Please copy exactly the lines from the one containing "The width and" to the end of the entries, both included, and nothing else. Omit every picture.

(Extracted records)
- Opening Delimiter -
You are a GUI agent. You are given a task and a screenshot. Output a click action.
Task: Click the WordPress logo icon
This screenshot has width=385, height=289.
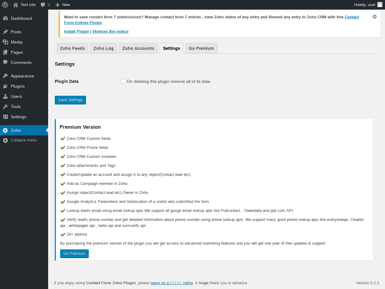point(5,5)
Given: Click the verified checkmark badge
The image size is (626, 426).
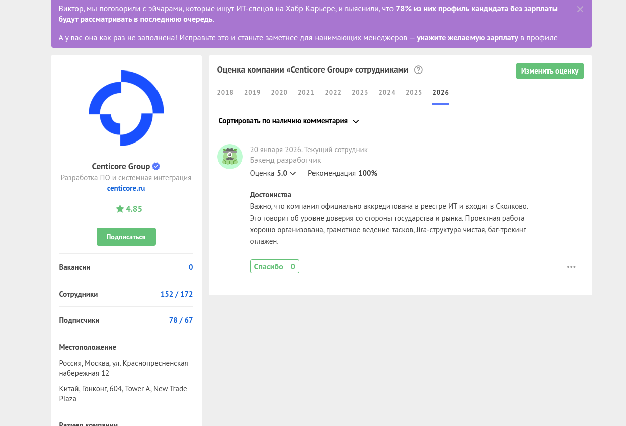Looking at the screenshot, I should 156,166.
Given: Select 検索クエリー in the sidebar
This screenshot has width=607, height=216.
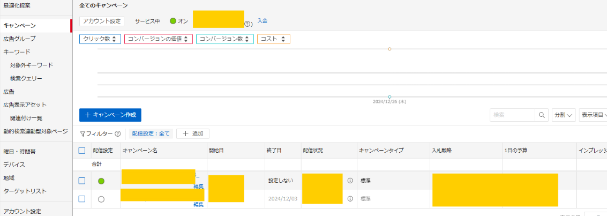Looking at the screenshot, I should pyautogui.click(x=26, y=78).
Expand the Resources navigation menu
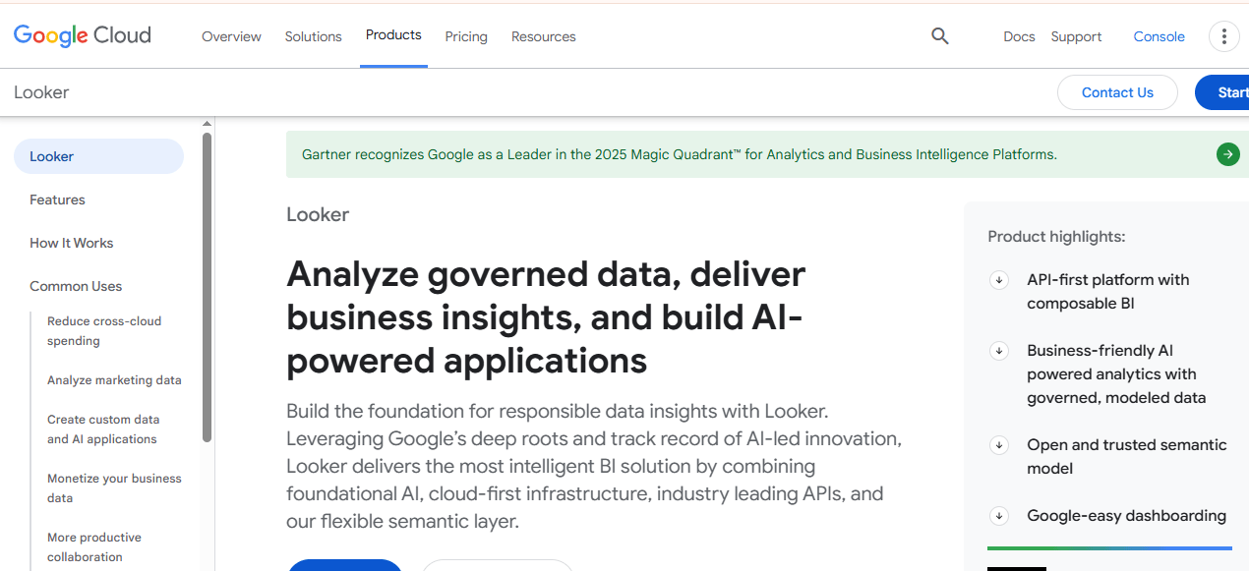Viewport: 1249px width, 571px height. 543,36
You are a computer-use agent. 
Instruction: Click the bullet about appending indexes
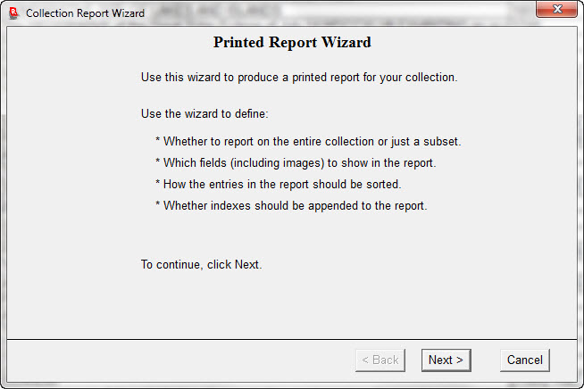295,205
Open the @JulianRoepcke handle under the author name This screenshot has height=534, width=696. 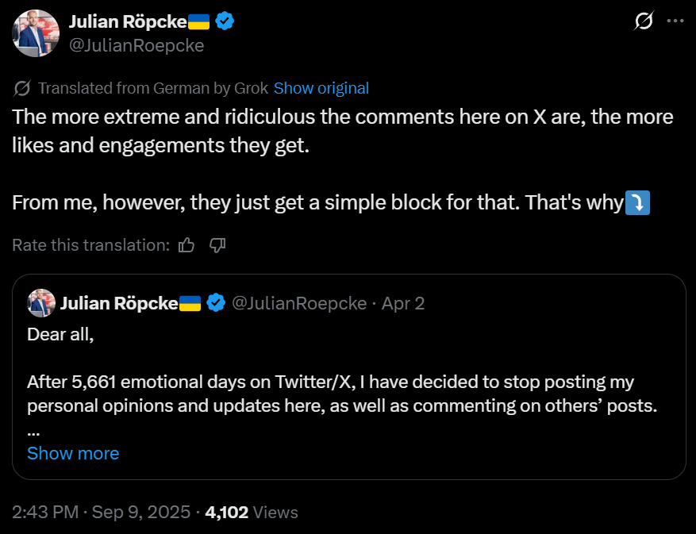coord(137,45)
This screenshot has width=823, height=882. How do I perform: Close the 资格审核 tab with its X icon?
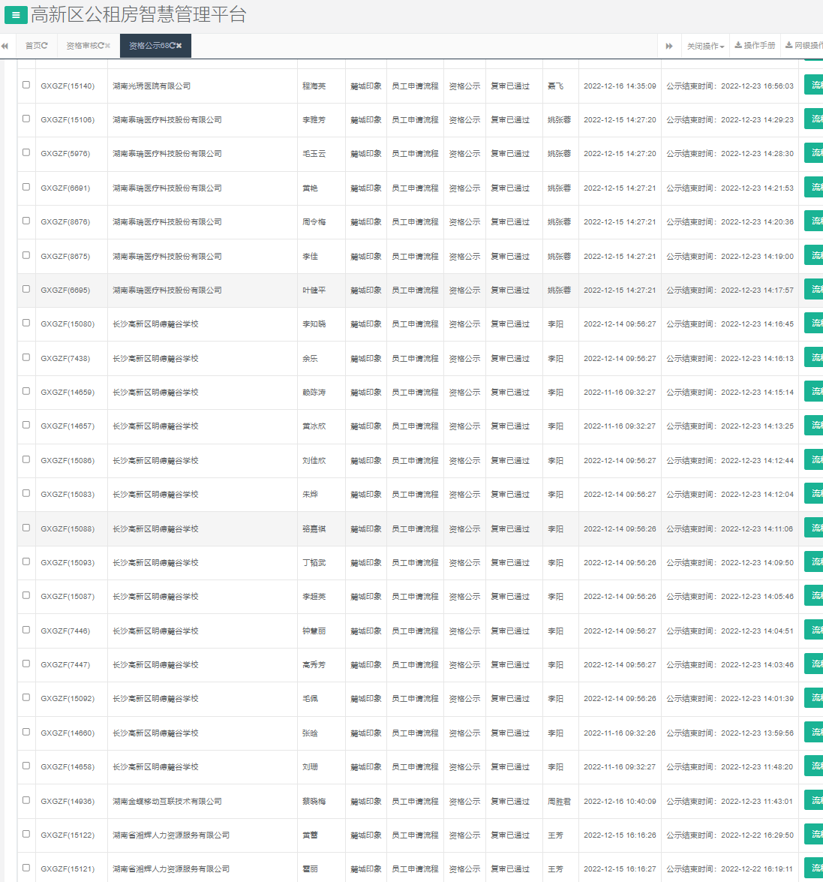pyautogui.click(x=107, y=46)
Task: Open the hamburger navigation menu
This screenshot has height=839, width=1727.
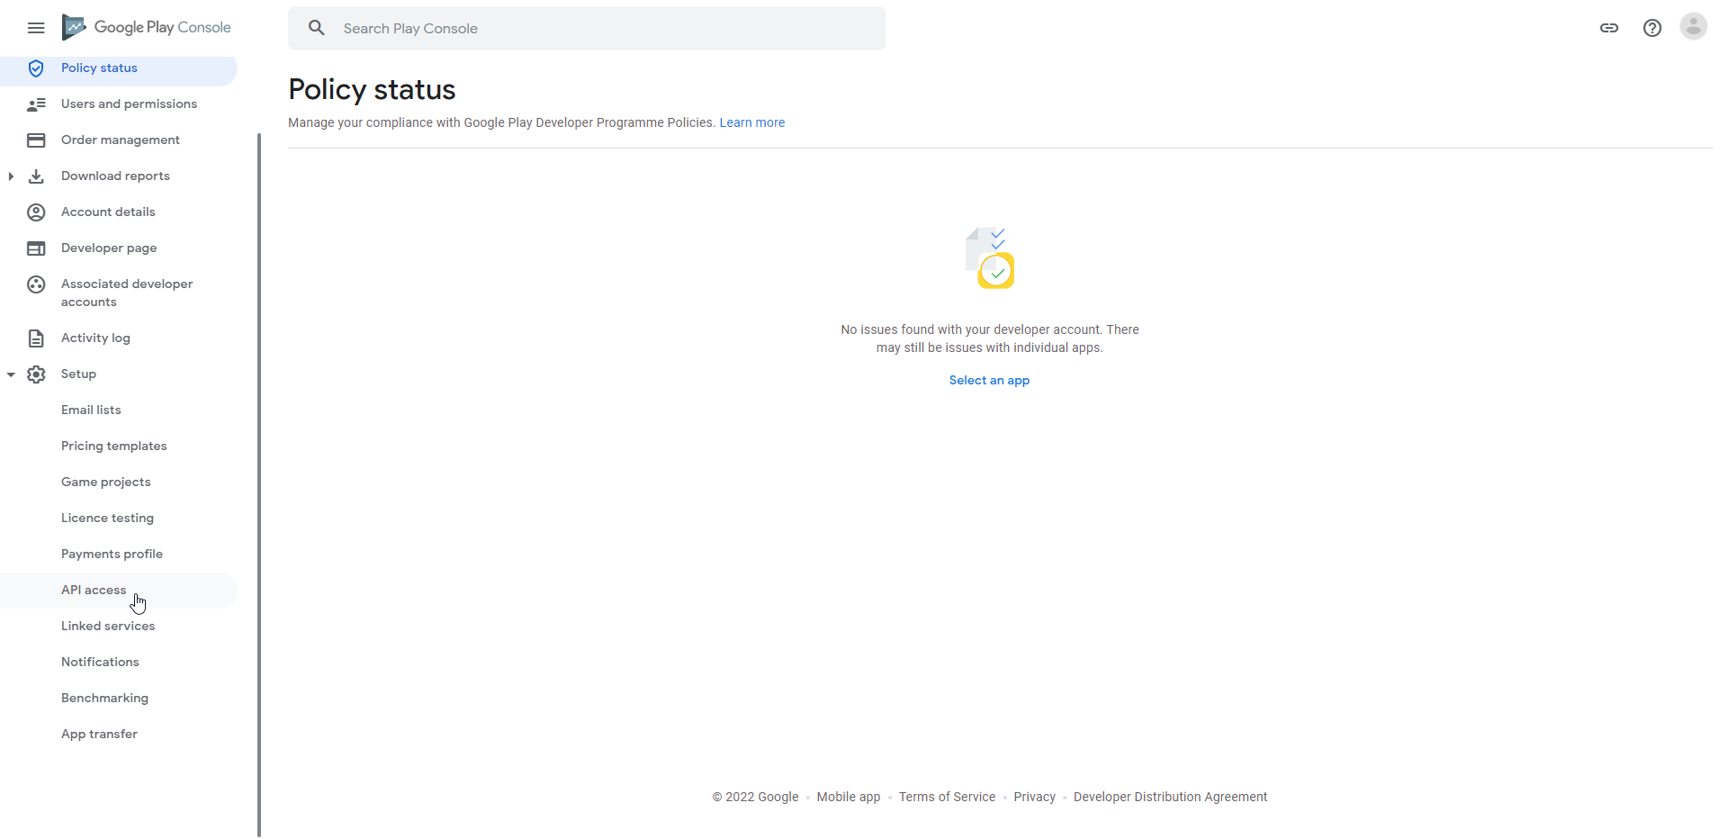Action: pos(36,28)
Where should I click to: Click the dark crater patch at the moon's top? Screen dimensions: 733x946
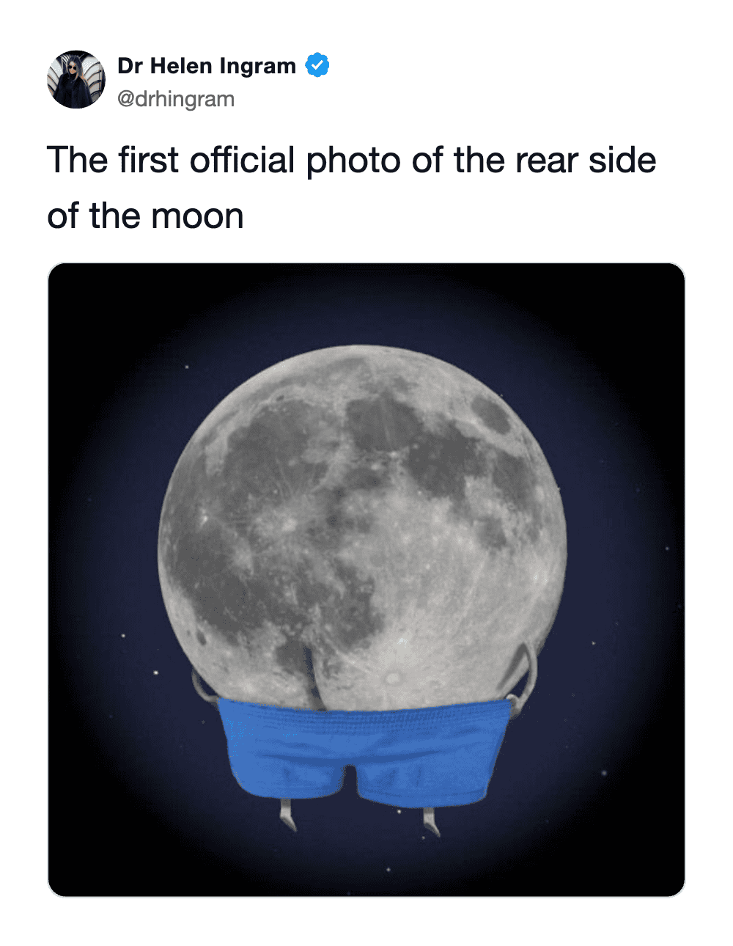[381, 418]
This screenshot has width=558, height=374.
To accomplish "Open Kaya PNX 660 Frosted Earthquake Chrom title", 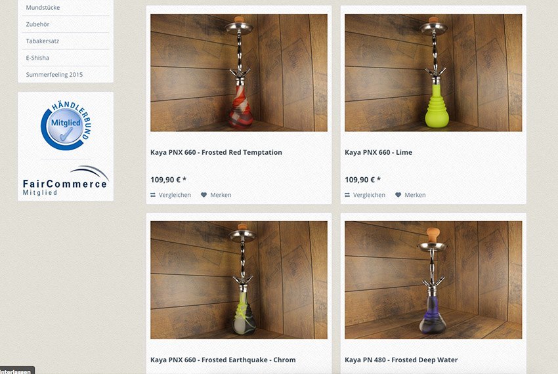I will coord(223,360).
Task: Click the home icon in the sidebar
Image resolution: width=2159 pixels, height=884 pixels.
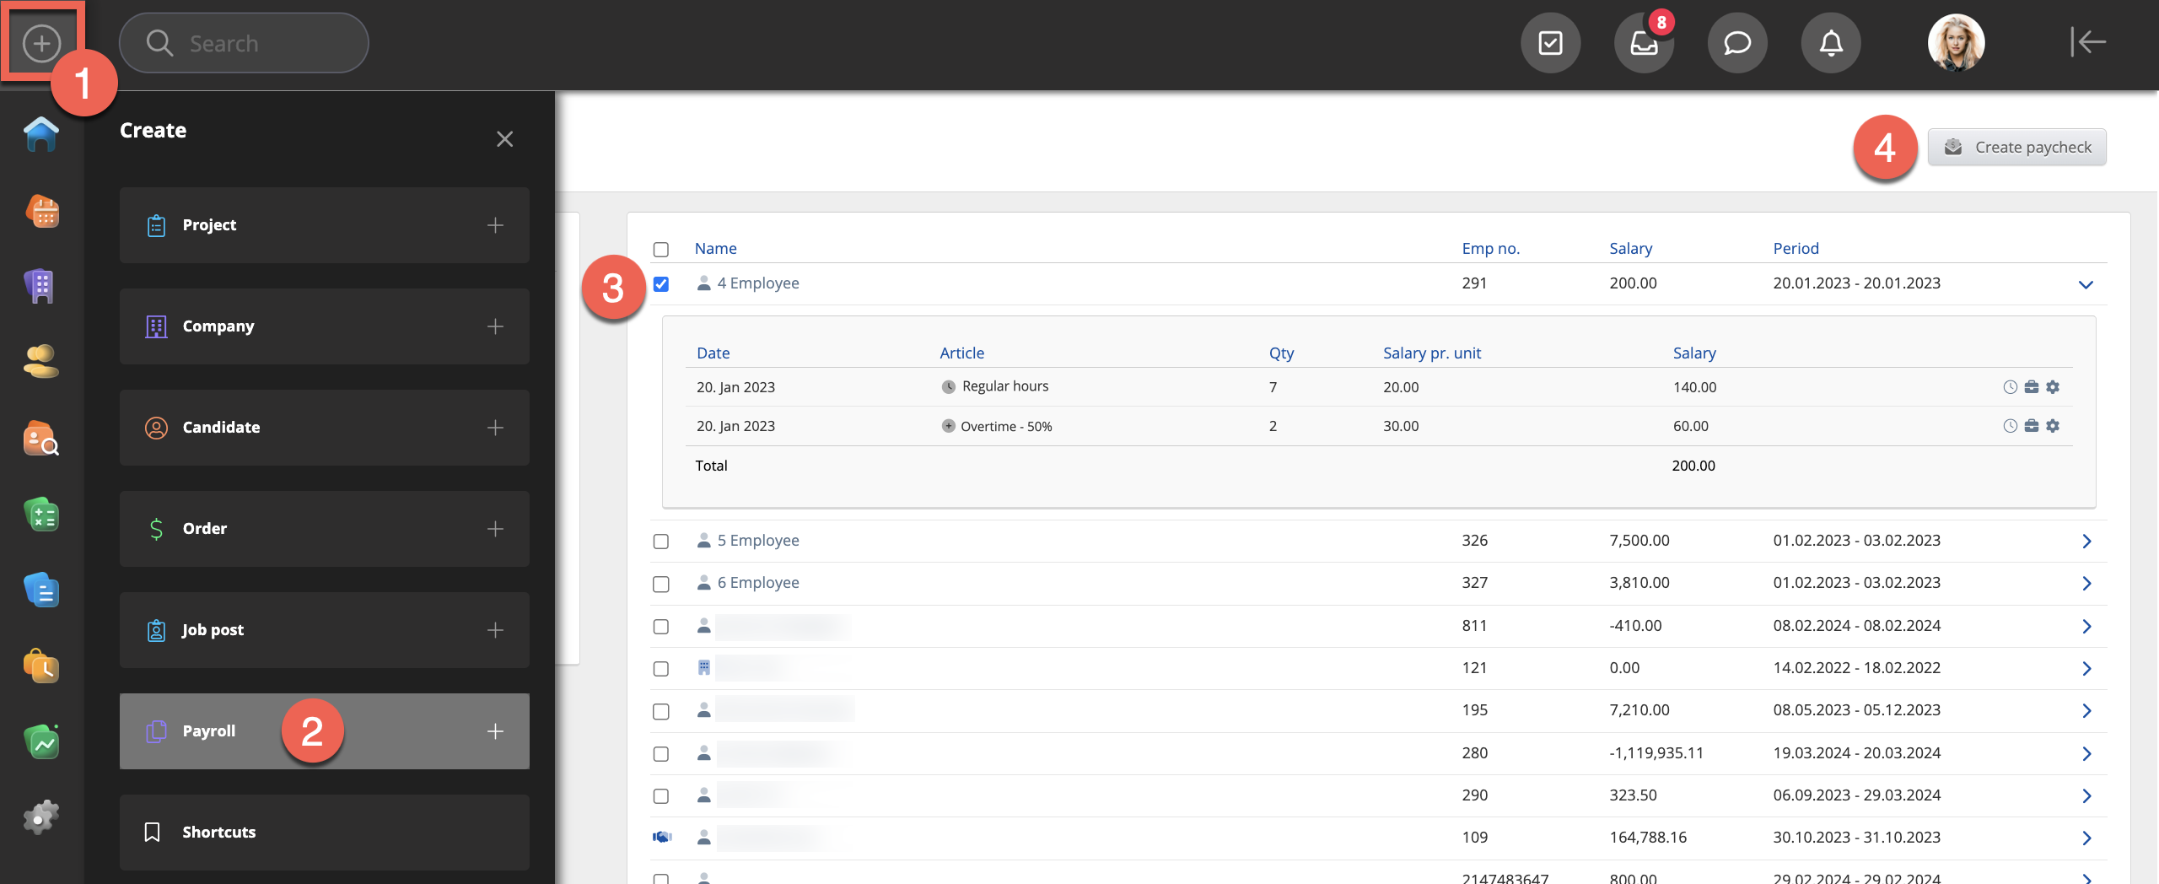Action: point(40,135)
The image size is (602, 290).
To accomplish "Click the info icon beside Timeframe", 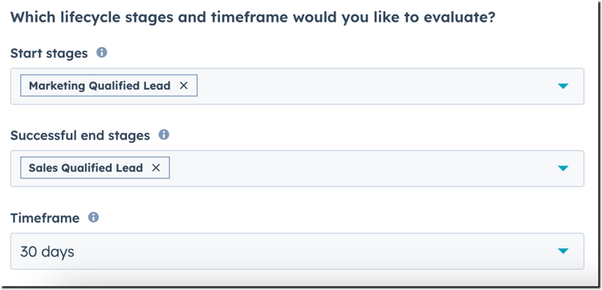I will tap(93, 218).
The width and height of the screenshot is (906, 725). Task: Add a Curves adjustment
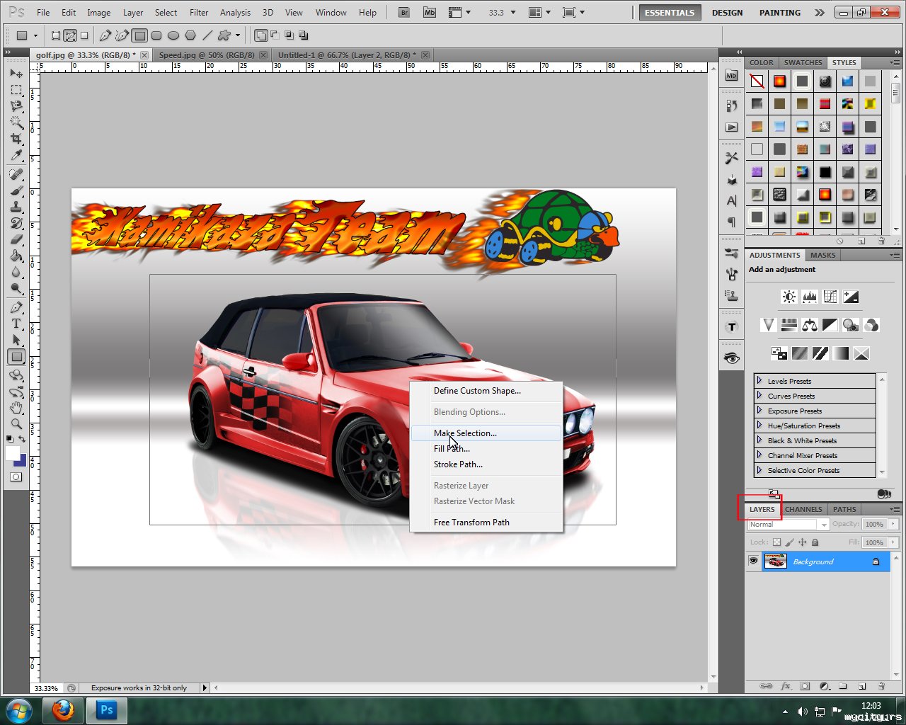(x=830, y=297)
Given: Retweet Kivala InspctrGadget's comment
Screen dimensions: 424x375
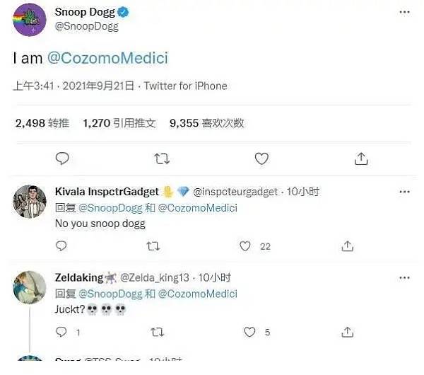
- Closing Delimiter -
— EXERCISE ANSWER —
The width and height of the screenshot is (906, 725). Task: Add a Curves adjustment
(x=830, y=297)
Given: Retweet Kivala InspctrGadget's comment
Screen dimensions: 424x375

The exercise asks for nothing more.